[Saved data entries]
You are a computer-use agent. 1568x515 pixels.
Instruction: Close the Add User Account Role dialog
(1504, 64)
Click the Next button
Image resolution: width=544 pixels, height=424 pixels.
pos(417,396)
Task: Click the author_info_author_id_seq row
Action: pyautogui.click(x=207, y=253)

● **REQUIRED WORK**
Copy all of the data exactly.

● **TASK RESULT**
You are a computer-use agent. 1568x515 pixels.
Instruction: Close the Add User Account Role dialog
(1504, 64)
Click the Next button
Image resolution: width=544 pixels, height=424 pixels.
pos(417,396)
Task: Click the author_info_author_id_seq row
Action: pyautogui.click(x=207, y=253)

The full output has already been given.